Jordan Matthews, WR, Bills (No. 111 in rankings, No. 143 in ADP)

So, Sammy Watkins is gone, Anquan Boldin retired, and Zay Jones is a rookie. Matthews (rib) is banged up as he learns a new offense, but his size and experience set him up to be the default No. 1 in a low-volume passing offense. He's a better value in PPR than standard.

DOMINATE YOUR DRAFT: Ultimate 2017 fantasy football cheat sheet

Darren McFadden, RB, Cowboys (No. 124 in rankings, No. 117 in ADP)

Ezekiel Elliott is ready to miss about half of the season, yet he's going much higher than his top backup-turned-starter for the first six games. With no Lance Dunbar, McFadden can see a feature role as the much better replacement receiver than Alfred Morris. Run with DMC much earlier as a RB2, even if you don't end up owning Zeke.

C.J. Prosise, RB, Seahawks (No. 127 in rankings, No. 128 in ADP)

Eddie Lacy is still slow, Thomas Rawls is having more ankle issues, and Chris Carson, even as impressive as he's been, is an undrafted rookie RB4. Prosise already will have a big role as a receiving back for Seattle's uptempo offense, and he's not incapable of doing well with more early-down touches. He's the Seahawks' back to ideally own.

Darren Sproles, RB, Eagles (No. 136 in rankings, No. 152 in ADP)

LeGarrette Blount has looked terrible for his new team, with major questions about his conditioning. Wendell Smallwood has run cold and hot in his second preseason, and both Donnel Pumphrey and Corey Clement are rookies. Sproles proved he can be both busy and effective for Doug Pederson, and at 34, he may need to see an even more expanded role by default. Philadelphia's backfield is looking like a situation to avoid, but if you must tap in, go for the PPR attraction of Sproles.

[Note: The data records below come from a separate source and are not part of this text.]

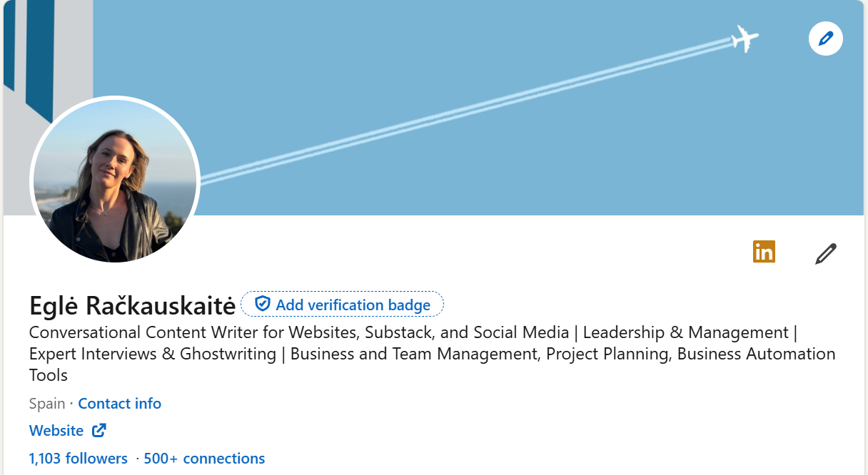Screen dimensions: 868x475
Task: Click the airplane graphic on the banner
Action: [742, 39]
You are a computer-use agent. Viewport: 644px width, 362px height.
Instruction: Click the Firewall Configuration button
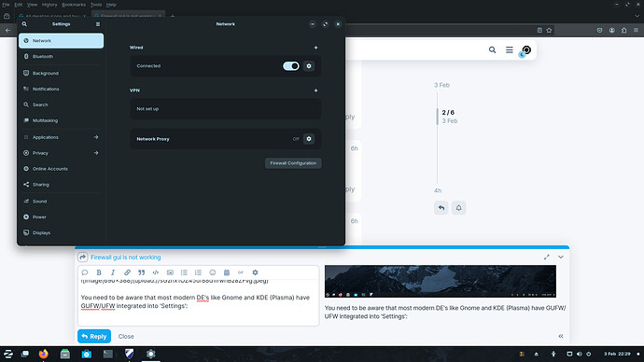(293, 163)
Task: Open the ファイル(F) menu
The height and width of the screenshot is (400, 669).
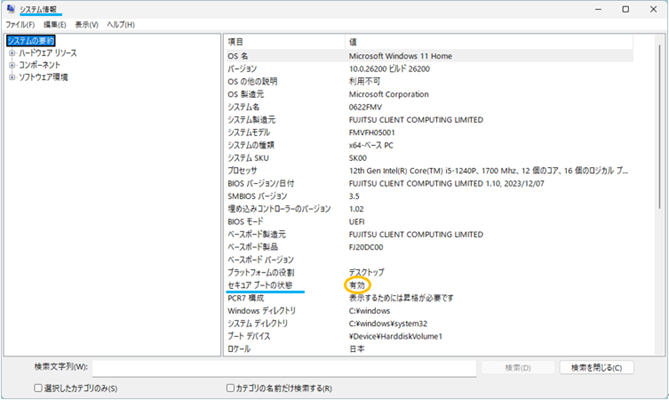Action: (20, 24)
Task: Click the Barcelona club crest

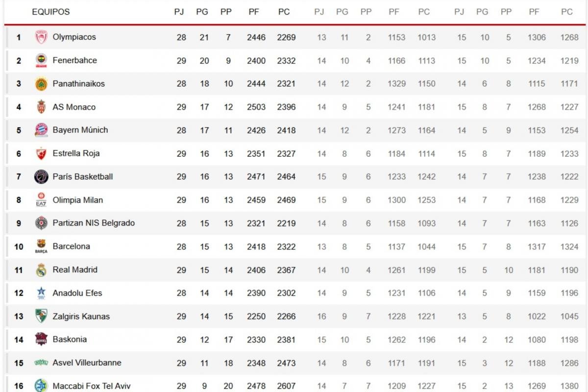Action: click(41, 246)
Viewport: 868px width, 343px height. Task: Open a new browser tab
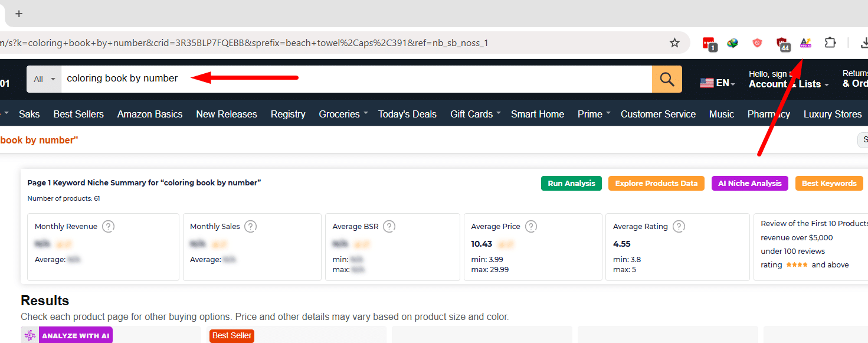coord(19,14)
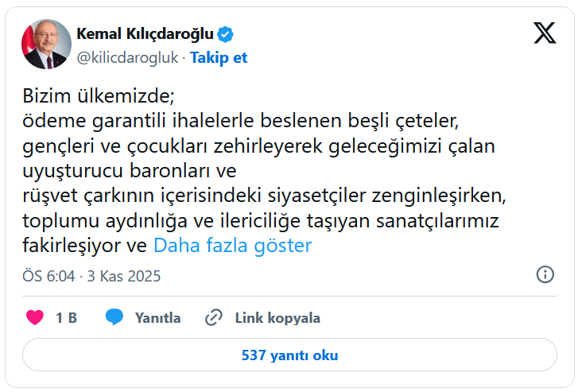
Task: Like the post with the heart icon
Action: [35, 318]
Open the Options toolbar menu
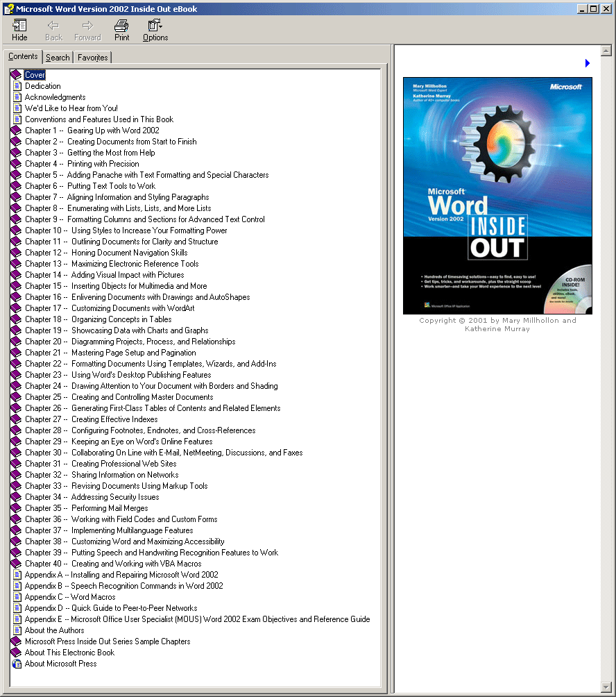This screenshot has height=697, width=616. pyautogui.click(x=155, y=26)
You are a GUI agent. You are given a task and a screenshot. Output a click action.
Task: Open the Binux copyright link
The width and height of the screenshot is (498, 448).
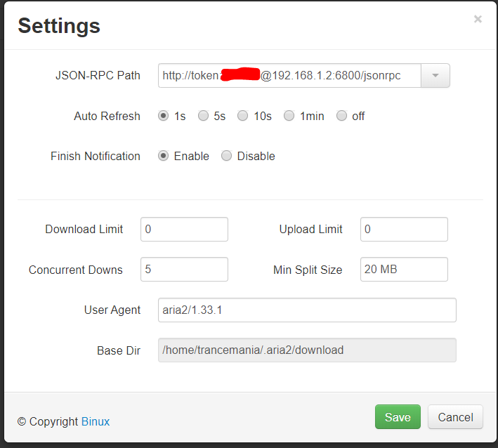(96, 421)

Jamaal Williams, RB, Packers (No. 137 in rankings, No. 142 in ADP)

Ty Montgomery is battling a leg injury on top of questions about whether he can make the transition to feature back. Williams has held steady as a strong No. 2 throughout the preseason and will continue his push for more touches. This could easily, quickly turn from a Montgomery-led situation over three downs to Williams-leaning early-down work.

Austin Hooper, TE, Falcons (No. 144 in rankings, No. 165 in ADP)

Hooper is ready to be a bigger part of Atlanta's passing game after his strong finish to 2016. Matt Ryan will look more to Hooper to supplement the red-zone passing, where, for some reason, Julio Jones seems to have a ceiling.

Rex Burkhead, RB, Patriots (No. 157 in rankings, No. 175 in ADP)

If you must dive into New England's backfield, Burkhead is suddenly looking like an important situational guy with Mike Gillislee (hamstring) hurt and both James White and Dion Lewis not being as versatile. You knew this was coming as soon as the Patriots signed Burkhead away from the Bengals.

New England Patriots D/ST (No. 165 in rankings, No. 130 in ADP)

The Patriots are going as the No. 7 defense off the board, despite the fact they are loaded on every level to rack up sacks and big plays off takeaways. They also will be teeing off against some extremely limited and mistake-prone offenses in the AFC East. With Lewis around in the return game, too, they have a case to challenge Denver and Seattle as fantasy's top D/ST.